Here's a similar problem in python that I found: Trying to store Utf-8 data in datastore getting UnicodeEncodeError. Though my app is not getting any errors.

Unfortunately I think Java strings are default utf-8 and I can't find any code that will let me declare them explicitly as utf-8.

Edit: I've now built a small webapp that takes in unicode text and stores it in the datastore and then retrieves it with no problems. I still have no idea where the problem is in my original source code but I'm going to change the way my code handles webpage retrieval to match the smaller app that I just built. Thank you everyone for your help.

4
Could you post the relevant bits of code?David Underhill
You say you think the problem is with storage and retrieval, then don't include the code you're using to store and retrieve the data! We need the relevant code if we're to help at all.Nick Johnson
The source for the entire project is now posted above. In a couple of hours time I will try to make a small version that reproduces the problem.Richard Wallis
@RichardWallis Did you find a solution for this please. 2 years from when you encountered this, someone is still having this issue.Babajide Prince

4 Answers

3
votes

Fixed same issue by setting both request and response encoding to utf-8. Request encoding results in valid string stored in datastore, without it values will be stored as "????..."

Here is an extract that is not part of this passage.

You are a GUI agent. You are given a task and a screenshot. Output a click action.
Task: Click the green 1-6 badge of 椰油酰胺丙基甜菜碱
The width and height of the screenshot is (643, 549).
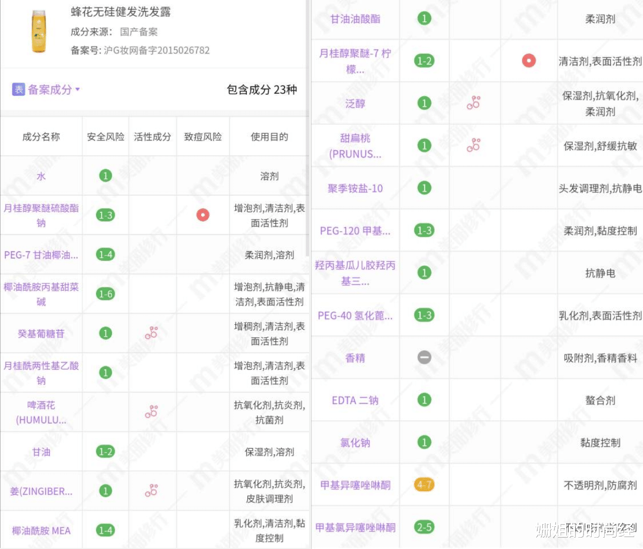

Requests: if you use Apache HTTP Client, this is done in the following way:

Get request:

NameValuePair... params;
...
String url = urlBase + URLEncodedUtils.format(Arrays.asList(params), "UTF-8");
HttpGet httpGet = new HttpGet(url);

Post request:

NameValuePair... params;
...
HttpPost httpPost = new HttpPost(url);
httpPost.setEntity(new UrlEncodedFormEntity(Arrays.asList(params), "UTF-8"));

Response: if you build your response in HttpServlet, this is done in a following way:

HttpServletResponse resp;
...
resp.setContentType("text/html; charset=utf-8");
1
votes

I tried to convert String to ByteArray and then store it as datastore blob.

//Save String as Blob
Blob webPageText = new Blob(<STRING THAT CONTAINS UNICODE CHARACTERS>.getBytes());

//Retrieve Blob as String
String retrievedText = new String(webPageText.getBytes());

I originally thought this had solved the problem but I had by mistake only tested it on my local server. This code still returns ? instead of unicode characters which leads me to believe that the problem isn't in the datastore but in the transfer from the app engine to the client.

1
votes

Encoding Solution: Cause Browser use "8859_1" charset
=> Before
Save Datastore, I convert charset.

new String(req.getParameter("title").getBytes("8859_1"),"utf-8")

When I ran this application on my local machine, it was fine. But when I deployed, I faced the same issue you saw. I solved this problem by:

After
=> Save Datastore Code.

new String(req.getParameter("title").getBytes("utf-8"),"utf-8")